**Tarefas do exercício:**
1 – Segundo o artigo sobre os pioneiros do cacau, por que o cacaueiro nunca foi protagonista da ação maléfica do homem? Responda em uma a três frases.
2 – Responda com base no artigo sobre os pioneiros do cacau:
(a) Em que ano o autor e o colega Moreau lançaram o livro?
(b) De que se alimentavam os pioneiros?
(c) Por qual porcentagem da atividade financeira da Bahia o cacau se tornou responsável?

**Artigo:**
Por Luiz Ferreira da Silva
Em 2022, com meu colega Moreau, lançamos o livro – O Manjar dos deuses é de dar água na boca (Scortecci Editora/SP), no qual reverenciamos os bravos pioneiros do cacau que nos deixaram um patrimônio agro eco- socioeconômico sem precedentes. Desenvolveram uma agricultura sui generis, interagida com a floresta; criaram uma história além-fronteiras; desenvolveram uma cultura popular e produziram uma riqueza catalisadora de empregos.
Com clarividência, pois, soube o primitivo homem do cacau implantar uma lavoura onde nenhuma outra poderia se estabelecer agronômica, econômica e ecologicamente, como uma espécie de nicho para esta planta tão dadivosa, numa região de solos pedregosos, topografia acidentada e “piuns” sem respeito.
Pois bem. Acontece que o lado explorado, sobretudo pelos famosos escritores foi de serem bárbaros e esbanjadores, desconhecendo o trabalho árduo e destemido em uma região de mata fechada, sem quaisquer infraestruturas e apoio governamental.
Tinham que ser machos no sentido da labuta sol a sol e na defesa do seu patrimônio, ademais da submissão a um código assemelhado ao do Hamurábi: dente por dente e olho por olho.
Imagine o leitor o desbravamento de uma natureza bruta na busca da sobrevivência em ambos os sentidos – física e estipendiária – sob regras e leis dos homens sentados em seus confortáveis gabinetes! Não se daria a posse destas terras selvagens e nem o solo produziria uma riqueza que ultrapassou os umbrais da mata fechada, formando vilas e cidades, enriquecendo uma região.
Começaram pobres, sem dinheiro e sem instrução, subindo na vida pegando no facão, na espingarda papo amarelo, alimentando-se de carne seca, farinha e rapadura. Viviam em casebres, dormindo em redes ou em esteiras de palha, como é contado por renomados homens das letras.
Temidos e admirados, eles eram ativos participantes da vida social grapiúna, líderes legitimados pelo voto, quase sempre conquistado pela força do dinheiro, das armas e controle das instâncias públicas – a justiça e a polícia.
As supostas maldades atribuídas aos coronéis, apesar de condenáveis, podem até ser classificadas de menor grau comparando-as com atos de corrupção praticados pelos políticos no Brasil, haja vista os danos atuais e às gerações futuras.
E com toda a desgraceira, foi graças aos coronéis que o cacau se tornou responsável por 40% da atividade financeira do Estado da Bahia.
No entanto, é importante que se frise que poderia ser diferente porque o cacaueiro jamais foi protagonista desta triste ação maléfica do homem. Pelos seus dotes advindos da natureza, ele apenas foi um fator de cobiça desregrada e da ganância do ser humano que continua até hoje.
Os nossos pioneiros não conheceram a vassoura de bruxa. Não sei se eles se amofinariam e tirariam o time do campo, pois sem o respaldo técnico-científico, sempre enfrentou a “mela” (podridão parda), a chupança (monalonion), os roedores e tantos outros “sócios” do cacau.

**Dados de posição de palavras e itens:**

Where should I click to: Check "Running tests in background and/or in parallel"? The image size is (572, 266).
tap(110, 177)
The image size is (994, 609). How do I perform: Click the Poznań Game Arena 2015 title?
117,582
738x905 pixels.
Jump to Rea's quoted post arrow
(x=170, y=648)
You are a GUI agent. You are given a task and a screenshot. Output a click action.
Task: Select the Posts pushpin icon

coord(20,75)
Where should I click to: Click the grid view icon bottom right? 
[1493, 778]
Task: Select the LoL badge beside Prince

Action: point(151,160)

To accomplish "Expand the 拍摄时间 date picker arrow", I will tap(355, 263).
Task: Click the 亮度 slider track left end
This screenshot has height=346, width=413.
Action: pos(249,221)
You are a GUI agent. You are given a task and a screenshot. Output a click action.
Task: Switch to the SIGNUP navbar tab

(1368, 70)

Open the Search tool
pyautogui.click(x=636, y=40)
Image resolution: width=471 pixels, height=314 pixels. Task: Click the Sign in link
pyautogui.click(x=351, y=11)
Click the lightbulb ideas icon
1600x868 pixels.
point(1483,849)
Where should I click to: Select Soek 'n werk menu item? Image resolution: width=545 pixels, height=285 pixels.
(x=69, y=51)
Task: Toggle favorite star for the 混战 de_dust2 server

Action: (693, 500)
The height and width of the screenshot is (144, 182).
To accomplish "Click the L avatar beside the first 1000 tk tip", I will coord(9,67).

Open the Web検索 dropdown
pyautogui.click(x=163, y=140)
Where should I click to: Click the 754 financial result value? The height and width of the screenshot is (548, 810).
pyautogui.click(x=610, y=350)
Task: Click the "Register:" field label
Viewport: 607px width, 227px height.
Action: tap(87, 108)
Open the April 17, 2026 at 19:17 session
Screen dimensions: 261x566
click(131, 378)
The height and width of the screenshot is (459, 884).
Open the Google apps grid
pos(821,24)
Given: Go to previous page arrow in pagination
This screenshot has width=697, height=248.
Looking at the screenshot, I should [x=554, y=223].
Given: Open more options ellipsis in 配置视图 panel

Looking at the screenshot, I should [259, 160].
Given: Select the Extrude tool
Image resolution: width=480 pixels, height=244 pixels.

**Respostas em ordem:**
1 – Porque, pelos dotes que recebeu da natureza, o cacaueiro foi apenas um fator de cobiça desregrada e da ganância do ser humano, que continua até hoje.

2 –
(a) Em 2022.
(b) De carne seca, farinha e rapadura.
(c) Por 40%.